• **Text shown**
1. Navigate to your MMVCServerSIO folder.
2. Inside, open the model_dir folder. You will see several numbered folders, each corresponding to a model slot in the UI.
3. Open the folder for the slot number you want to rename.
4. Inside this folder, you will find a params.json configuration file. Open this file with a text editor like Notepad.
5. Look for the "name": field in the file. Change the text in the quotes to your desired new model name.

6. Save the .json file. The name will be updated in the program UI.

If you wish to delete a model, you can simply click the red trashbin icon next to its name in the Model Selector sidebar list.

The Merge Lab allows you to combine multiple RVC V2 voice models (.pth Weights only, not indexs too) into a single, new hybrid model. This is useful for creating unique voices.

1. Open Merge Lab: At the bottom left, click on the Merge Lab button.

• **Parts of the exercise**
a - Edit the entries from the line with "The image size is (1456, 819)." to the line with "[x=149, y=110]" so that "icon" becomes "symbol", leaving everything else unchanged. Return only those lines.
b - Continue the guide on managing and merging voice models from where it stops.

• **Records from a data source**
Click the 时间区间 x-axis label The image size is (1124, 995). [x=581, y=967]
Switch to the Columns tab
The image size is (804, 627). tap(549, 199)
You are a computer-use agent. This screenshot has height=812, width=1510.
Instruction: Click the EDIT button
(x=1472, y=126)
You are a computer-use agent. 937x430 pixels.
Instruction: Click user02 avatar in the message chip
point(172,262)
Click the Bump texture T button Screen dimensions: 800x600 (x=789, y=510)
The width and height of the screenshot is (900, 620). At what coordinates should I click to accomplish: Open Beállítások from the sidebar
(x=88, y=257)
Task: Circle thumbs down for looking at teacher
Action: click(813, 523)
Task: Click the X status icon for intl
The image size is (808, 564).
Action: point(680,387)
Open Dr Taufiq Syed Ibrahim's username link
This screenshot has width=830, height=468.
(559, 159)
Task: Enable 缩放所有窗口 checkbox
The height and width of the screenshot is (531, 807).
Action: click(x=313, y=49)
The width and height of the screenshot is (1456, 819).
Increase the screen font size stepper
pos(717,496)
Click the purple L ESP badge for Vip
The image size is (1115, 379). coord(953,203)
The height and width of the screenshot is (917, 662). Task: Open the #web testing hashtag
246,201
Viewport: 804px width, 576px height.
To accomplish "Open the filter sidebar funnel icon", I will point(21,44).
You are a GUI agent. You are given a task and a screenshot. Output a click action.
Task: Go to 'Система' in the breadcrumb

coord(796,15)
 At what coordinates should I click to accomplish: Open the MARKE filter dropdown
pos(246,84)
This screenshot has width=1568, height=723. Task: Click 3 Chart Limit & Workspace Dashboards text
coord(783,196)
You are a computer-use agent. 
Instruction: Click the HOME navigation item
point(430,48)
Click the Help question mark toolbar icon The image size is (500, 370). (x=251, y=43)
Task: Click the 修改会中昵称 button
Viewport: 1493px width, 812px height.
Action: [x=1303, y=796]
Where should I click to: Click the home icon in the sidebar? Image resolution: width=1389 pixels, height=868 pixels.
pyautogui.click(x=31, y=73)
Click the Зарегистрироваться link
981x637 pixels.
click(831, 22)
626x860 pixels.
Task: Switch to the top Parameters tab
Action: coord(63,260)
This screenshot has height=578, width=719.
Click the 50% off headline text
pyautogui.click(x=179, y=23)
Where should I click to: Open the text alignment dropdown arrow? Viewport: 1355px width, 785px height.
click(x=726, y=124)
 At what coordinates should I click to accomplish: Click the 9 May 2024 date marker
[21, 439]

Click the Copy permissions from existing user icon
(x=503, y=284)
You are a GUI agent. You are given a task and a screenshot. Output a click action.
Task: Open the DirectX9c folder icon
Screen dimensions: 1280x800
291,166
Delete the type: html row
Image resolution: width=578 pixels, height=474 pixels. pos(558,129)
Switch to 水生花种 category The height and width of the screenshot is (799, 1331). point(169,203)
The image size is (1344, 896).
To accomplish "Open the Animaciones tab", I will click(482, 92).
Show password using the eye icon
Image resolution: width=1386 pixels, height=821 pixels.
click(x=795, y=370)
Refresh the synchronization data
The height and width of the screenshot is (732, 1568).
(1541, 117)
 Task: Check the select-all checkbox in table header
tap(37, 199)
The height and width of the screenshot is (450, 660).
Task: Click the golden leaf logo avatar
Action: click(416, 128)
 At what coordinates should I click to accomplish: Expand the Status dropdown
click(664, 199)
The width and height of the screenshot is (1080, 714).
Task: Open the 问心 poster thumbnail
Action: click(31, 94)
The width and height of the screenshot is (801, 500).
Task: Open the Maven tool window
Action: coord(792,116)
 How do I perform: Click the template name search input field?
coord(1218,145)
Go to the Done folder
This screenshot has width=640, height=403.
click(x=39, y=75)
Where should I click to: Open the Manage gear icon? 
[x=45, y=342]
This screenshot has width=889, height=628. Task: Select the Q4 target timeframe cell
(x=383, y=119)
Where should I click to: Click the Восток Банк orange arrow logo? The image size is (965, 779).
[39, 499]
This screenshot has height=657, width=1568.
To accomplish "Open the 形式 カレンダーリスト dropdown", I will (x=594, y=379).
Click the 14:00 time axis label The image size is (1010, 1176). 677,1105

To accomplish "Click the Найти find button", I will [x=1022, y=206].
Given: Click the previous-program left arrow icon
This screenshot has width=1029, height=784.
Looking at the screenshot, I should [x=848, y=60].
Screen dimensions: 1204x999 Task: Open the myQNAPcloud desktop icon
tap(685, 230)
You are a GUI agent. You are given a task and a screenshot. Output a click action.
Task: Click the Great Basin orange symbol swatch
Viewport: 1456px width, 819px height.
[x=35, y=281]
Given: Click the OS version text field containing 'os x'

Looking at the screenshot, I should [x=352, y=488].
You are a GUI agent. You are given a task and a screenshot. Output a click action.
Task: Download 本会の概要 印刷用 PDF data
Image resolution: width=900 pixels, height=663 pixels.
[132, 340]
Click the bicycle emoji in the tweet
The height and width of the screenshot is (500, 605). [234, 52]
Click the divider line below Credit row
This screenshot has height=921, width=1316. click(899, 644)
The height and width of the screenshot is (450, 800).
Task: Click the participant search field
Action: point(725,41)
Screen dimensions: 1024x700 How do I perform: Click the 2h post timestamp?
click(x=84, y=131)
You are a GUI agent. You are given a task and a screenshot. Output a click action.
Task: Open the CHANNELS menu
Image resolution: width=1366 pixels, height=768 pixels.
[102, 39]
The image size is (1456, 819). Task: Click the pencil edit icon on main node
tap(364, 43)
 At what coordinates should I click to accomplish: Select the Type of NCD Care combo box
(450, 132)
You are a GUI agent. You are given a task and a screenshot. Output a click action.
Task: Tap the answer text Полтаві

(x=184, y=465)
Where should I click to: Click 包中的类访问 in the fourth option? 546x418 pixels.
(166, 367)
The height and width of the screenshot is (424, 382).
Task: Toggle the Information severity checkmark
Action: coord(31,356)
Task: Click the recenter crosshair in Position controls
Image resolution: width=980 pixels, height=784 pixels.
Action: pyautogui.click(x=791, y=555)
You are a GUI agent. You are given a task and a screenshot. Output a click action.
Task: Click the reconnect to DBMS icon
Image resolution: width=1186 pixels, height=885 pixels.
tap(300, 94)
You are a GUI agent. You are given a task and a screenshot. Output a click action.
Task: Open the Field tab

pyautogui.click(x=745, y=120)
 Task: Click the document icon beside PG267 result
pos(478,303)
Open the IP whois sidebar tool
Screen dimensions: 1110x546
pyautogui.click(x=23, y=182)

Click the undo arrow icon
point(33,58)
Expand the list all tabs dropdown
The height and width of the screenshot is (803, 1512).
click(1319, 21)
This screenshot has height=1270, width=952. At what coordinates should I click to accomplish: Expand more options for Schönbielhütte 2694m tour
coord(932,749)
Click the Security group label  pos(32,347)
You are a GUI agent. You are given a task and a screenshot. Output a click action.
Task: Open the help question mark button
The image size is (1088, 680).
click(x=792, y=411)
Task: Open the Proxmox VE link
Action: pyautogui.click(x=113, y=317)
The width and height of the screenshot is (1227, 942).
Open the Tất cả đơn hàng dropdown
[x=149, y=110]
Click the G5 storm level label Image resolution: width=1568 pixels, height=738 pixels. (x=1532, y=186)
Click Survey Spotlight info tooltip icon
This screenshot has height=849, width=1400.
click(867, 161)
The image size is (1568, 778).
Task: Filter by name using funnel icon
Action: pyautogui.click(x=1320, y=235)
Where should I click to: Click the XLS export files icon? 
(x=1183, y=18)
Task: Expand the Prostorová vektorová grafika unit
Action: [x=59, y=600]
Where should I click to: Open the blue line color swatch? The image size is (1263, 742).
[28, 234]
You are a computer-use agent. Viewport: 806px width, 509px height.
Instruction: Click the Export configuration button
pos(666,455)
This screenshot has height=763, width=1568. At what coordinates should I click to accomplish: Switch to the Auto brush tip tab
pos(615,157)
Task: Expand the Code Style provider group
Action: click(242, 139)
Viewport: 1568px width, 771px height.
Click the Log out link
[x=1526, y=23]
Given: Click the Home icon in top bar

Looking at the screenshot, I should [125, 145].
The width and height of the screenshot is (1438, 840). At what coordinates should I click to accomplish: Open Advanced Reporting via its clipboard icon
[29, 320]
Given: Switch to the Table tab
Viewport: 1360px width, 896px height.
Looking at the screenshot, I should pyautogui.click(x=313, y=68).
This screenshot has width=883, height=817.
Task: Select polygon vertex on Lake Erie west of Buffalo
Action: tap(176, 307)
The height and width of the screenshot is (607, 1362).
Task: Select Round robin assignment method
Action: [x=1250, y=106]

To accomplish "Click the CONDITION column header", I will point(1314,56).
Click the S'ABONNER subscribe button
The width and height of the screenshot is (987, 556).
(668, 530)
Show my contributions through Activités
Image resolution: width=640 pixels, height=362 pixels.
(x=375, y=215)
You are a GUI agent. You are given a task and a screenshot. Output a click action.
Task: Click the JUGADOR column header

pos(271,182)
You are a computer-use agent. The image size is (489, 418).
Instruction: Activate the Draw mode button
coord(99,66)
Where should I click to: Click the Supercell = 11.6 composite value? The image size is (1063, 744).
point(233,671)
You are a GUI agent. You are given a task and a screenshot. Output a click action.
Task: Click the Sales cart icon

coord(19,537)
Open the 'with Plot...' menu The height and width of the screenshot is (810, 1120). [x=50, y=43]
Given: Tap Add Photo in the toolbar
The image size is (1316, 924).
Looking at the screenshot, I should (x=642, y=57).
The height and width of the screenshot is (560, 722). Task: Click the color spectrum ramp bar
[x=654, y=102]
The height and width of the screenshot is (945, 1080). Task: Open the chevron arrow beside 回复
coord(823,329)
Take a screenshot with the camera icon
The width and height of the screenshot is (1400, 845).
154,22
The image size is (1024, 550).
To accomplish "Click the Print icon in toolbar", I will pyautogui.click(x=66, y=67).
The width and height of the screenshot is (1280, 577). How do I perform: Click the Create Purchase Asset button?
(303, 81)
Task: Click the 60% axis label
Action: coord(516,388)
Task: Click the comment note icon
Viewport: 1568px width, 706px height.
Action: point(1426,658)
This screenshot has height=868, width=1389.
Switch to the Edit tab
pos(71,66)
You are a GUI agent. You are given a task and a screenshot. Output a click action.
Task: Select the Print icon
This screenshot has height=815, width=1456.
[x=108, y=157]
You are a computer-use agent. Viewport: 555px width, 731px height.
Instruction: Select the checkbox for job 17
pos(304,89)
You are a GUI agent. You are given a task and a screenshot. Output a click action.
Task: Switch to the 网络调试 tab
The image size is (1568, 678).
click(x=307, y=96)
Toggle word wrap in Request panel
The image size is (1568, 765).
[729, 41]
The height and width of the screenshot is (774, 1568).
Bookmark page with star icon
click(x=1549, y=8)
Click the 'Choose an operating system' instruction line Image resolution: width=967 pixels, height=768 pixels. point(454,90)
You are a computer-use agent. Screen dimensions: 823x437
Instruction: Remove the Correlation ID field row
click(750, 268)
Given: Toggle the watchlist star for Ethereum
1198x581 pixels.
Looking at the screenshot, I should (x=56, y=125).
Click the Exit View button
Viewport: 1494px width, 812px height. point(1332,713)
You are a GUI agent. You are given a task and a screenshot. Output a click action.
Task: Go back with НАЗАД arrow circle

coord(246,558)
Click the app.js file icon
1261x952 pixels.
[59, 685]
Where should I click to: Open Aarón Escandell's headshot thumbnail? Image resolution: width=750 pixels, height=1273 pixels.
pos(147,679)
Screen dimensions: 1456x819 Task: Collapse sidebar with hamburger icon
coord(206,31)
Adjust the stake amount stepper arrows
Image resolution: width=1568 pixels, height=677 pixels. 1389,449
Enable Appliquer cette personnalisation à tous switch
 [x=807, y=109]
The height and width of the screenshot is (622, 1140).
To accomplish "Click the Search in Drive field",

• **The answers**
a -
The image size is (1456, 819). Task: Click the pencil edit symbol on main node
tap(364, 43)
 At what coordinates should I click to accomplish: Select the Type of NCD Care combo box
(450, 132)
You are a GUI agent. You are given a task and a screenshot. Output a click action.
Task: Tap the answer text Полтаві

(x=184, y=465)
Where should I click to: Click 包中的类访问 in the fourth option? 546x418 pixels.
(166, 367)
The height and width of the screenshot is (424, 382).
Task: Toggle the Information severity checkmark
Action: coord(31,356)
Task: Click the recenter crosshair in Position controls
Image resolution: width=980 pixels, height=784 pixels.
Action: pyautogui.click(x=791, y=555)
You are a GUI agent. You are given a task and a screenshot. Output a click action.
Task: Click the reconnect to DBMS symbol
Image resolution: width=1186 pixels, height=885 pixels.
tap(300, 94)
You are a GUI agent. You are given a task and a screenshot. Output a click action.
Task: Open the Field tab

pyautogui.click(x=745, y=120)
 Task: Click the document symbol beside PG267 result
pos(478,303)
Open the IP whois sidebar tool
Screen dimensions: 1110x546
pyautogui.click(x=23, y=182)

Click the undo arrow symbol
point(33,58)
Expand the list all tabs dropdown
The height and width of the screenshot is (803, 1512).
click(1319, 21)
This screenshot has height=1270, width=952. At what coordinates should I click to accomplish: Expand more options for Schönbielhütte 2694m tour
coord(932,749)
Click the Security group label  pos(32,347)
You are a GUI agent. You are given a task and a screenshot. Output a click action.
Task: Open the help question mark button
The image size is (1088, 680).
click(x=792, y=411)
Task: Open the Proxmox VE link
Action: pyautogui.click(x=113, y=317)
The width and height of the screenshot is (1227, 942).
Open the Tất cả đơn hàng dropdown
[x=149, y=110]

b -
2. Select Models to Merge:
   • In the "Filter Settings" section, you can use the Search Models bar to find specific models by name.
   • Select the desired Sample Rate and Embedder from the dropdown menus to filter the list of available models. Only models that share these same characteristics can be merged.
   • From the "Available Models" list, check the boxes next to the models you want to include in the merge.

3. Adjust Weights: Use the sliders next to each model's name to set its "weight" (RVC models are PyTorch files, the .pth is the weight containing the voice) or influence in the merged model. The numbers (from 0 to 100) represent the percentage of each voice in the mix.

4. Choose Merge Options:

   • Download merged model: This is checked by default and will download the final merged model file to your computer.
   • Save to merge slot: This option saves the merged model to a dedicated merge slot.
   • Save to empty slot (auto-select first available): This will automatically save the merged model into the next open model slot.

5. Finalize Merge: Once you have selected your models and set your desired save options, click the Merge button to create the new hybdrid model.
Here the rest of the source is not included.